Paul Harrison BSc is a qualified meditation teacher who believes in genuine, authentic meditation. He has more than 15 years experience in teaching meditation and mindfulness both to individuals and to corporations.

8 comments

  1. The Blog is damn informative. Got to learn a variety of new meditation techniques. Looking forward to implement your valuable teachings soon…

  2. What a wonderful article. I’ve been using meditation as a tool to help with stress and being more focus throughout the day. I just finished an MBSR(Mindfulness-Based Stress Reduction) class and learned so many methods of meditation.

  3. Hey thanks for sharing such interesting article. I am beginner to practice meditation and joined classes for that at Montclair. Good to know about these tools.

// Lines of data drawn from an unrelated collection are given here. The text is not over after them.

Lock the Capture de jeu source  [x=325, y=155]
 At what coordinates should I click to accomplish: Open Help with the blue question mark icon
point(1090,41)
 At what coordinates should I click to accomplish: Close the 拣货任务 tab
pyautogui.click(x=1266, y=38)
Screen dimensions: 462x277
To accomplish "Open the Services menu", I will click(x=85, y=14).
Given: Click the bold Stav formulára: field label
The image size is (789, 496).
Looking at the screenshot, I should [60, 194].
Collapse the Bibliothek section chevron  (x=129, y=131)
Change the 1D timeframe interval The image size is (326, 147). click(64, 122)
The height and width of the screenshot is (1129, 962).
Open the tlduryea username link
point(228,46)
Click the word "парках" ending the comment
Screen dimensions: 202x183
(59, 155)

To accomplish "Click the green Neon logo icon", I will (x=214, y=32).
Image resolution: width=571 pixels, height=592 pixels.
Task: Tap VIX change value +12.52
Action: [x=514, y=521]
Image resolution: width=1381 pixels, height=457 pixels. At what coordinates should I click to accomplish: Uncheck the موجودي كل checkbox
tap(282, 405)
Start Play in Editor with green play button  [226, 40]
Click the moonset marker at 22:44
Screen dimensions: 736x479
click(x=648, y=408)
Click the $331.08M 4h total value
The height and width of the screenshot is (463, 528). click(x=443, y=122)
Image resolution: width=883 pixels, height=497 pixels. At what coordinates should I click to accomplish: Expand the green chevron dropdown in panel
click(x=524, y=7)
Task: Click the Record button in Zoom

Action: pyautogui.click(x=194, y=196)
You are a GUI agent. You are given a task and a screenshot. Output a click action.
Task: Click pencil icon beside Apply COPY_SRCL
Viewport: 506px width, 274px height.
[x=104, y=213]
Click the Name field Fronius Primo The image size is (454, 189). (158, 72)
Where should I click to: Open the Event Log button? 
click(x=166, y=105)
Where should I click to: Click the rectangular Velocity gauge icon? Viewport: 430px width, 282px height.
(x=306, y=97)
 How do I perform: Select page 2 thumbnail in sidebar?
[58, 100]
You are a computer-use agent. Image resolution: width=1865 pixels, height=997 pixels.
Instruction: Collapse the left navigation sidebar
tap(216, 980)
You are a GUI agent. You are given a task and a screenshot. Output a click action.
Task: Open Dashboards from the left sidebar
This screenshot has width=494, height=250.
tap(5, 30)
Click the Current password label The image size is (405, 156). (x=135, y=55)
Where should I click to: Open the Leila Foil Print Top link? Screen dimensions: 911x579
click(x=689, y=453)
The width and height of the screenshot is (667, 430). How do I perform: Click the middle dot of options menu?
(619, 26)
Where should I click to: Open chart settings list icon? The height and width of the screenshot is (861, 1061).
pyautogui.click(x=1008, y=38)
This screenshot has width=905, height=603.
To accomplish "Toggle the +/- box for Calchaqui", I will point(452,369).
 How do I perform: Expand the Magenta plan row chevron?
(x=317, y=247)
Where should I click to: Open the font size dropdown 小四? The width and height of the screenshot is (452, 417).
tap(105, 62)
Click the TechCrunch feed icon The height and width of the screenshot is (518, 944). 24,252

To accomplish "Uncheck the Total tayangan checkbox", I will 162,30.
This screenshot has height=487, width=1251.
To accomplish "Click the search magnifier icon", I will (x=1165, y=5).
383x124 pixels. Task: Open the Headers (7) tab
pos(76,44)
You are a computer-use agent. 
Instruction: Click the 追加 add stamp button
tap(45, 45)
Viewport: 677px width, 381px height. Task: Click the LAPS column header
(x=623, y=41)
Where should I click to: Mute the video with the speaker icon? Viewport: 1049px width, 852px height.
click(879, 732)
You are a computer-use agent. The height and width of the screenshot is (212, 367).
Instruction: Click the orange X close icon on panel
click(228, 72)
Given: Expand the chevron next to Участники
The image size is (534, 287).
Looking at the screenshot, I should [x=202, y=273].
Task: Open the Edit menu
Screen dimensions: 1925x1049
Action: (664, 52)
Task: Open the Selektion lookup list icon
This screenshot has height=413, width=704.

  4. My best friend is Buddhist, and he’s going to be moving away soon. I’m trying to think of a thoughtful gift for him. I know he has a mala – should I give him one if he already has one? Is there a reason he might want or use more than one? Do you have any other thoughts or suggestions?

  5. Very informative post! Thanks for sharing your experiences and advice.
    I love using singing bowls the most. These are my all time favourite!
    Inscense sticks and diffusers placed alongside a tealight is another calming ritual I follow after returning home from a busy office day.
    I have not tried zen garden yet. Any suggestive patterns to try for a calming mind?